Nucleic Acids Res
Ares-Arroyo M, Coluzzi C, P C Rocha E
Plasmids can be transferred between cells by conjugation, thereby driving bacterial evolution by horizontal gene transfer. Yet, we ignore the molecular mechanisms of transfer for many plasmids because they lack all protein-coding genes required for conjugation. We solved this conundrum by identifying hundreds of plasmids and chromosomes with conjugative origins of transfer in Escherichia coli and Staphylococcus aureus. These plasmids (pOriT) hijack the relaxases of conjugative or mobilizable elements, but not both. The functional dependencies between pOriT and other plasmids explain their co-occurrence: pOriT are abundant in cells with many plasmids, whereas conjugative plasmids are the most common in the others.
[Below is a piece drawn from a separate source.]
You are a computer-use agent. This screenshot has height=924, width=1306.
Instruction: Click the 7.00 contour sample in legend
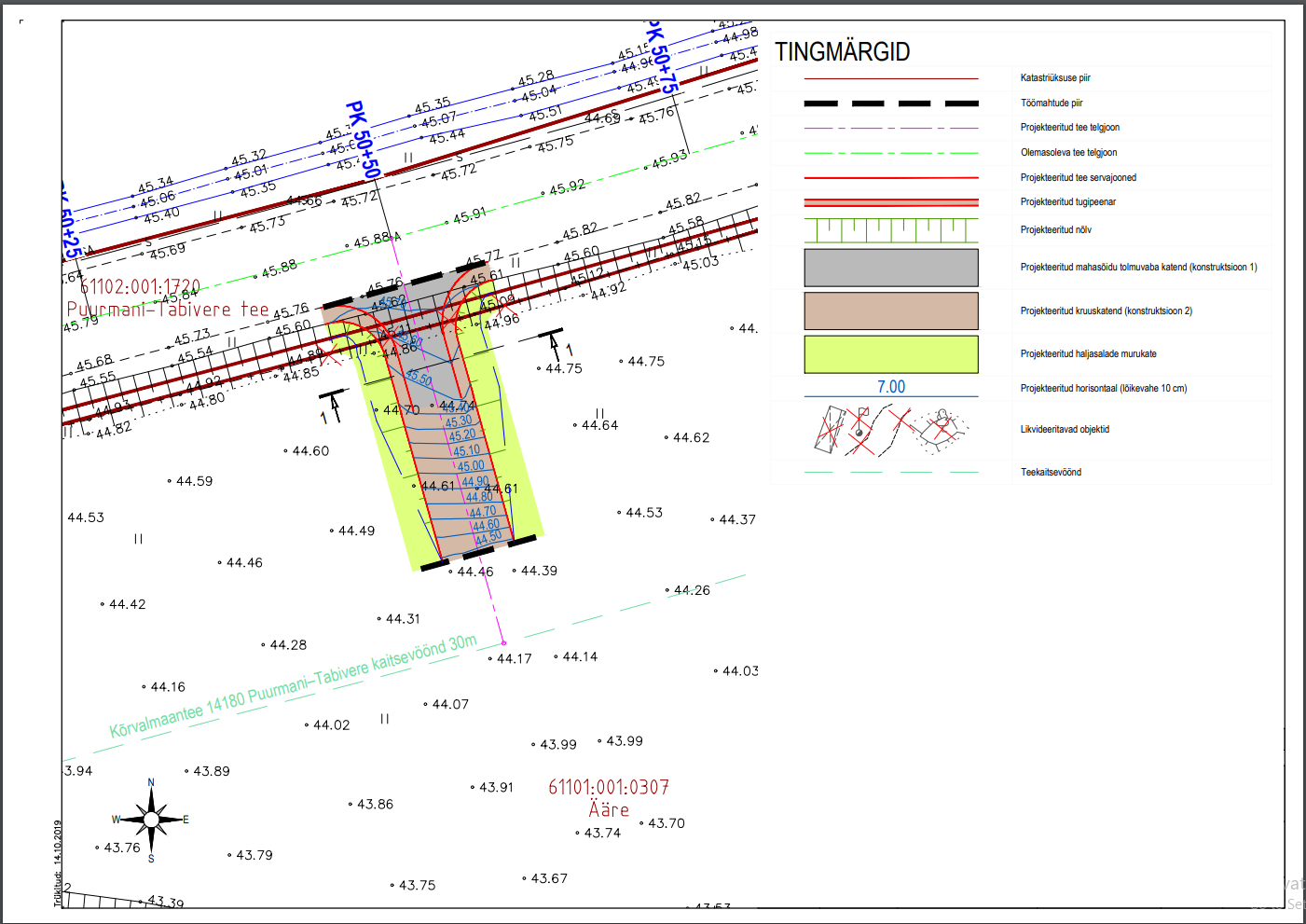point(891,387)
We systematically characterized plasmid mobility in relation to conjugation and alternative mechanisms of transfer and can now propose a putative mechanism of transfer for ∼90% of them. In most cases, plasmid mobility seems to involve conjugation. Interestingly, the mechanisms of mobility are important determinants of plasmid-encoded accessory traits, since pOriTs have the highest densities of antimicrobial resistance genes, whereas plasmids lacking putative mechanisms of transfer have the lowest. We illuminate the evolutionary relationships between plasmids and suggest that many pOriT may have arisen by gene deletions in other types of plasmids. These results suggest that most plasmids can be transferred by conjugation.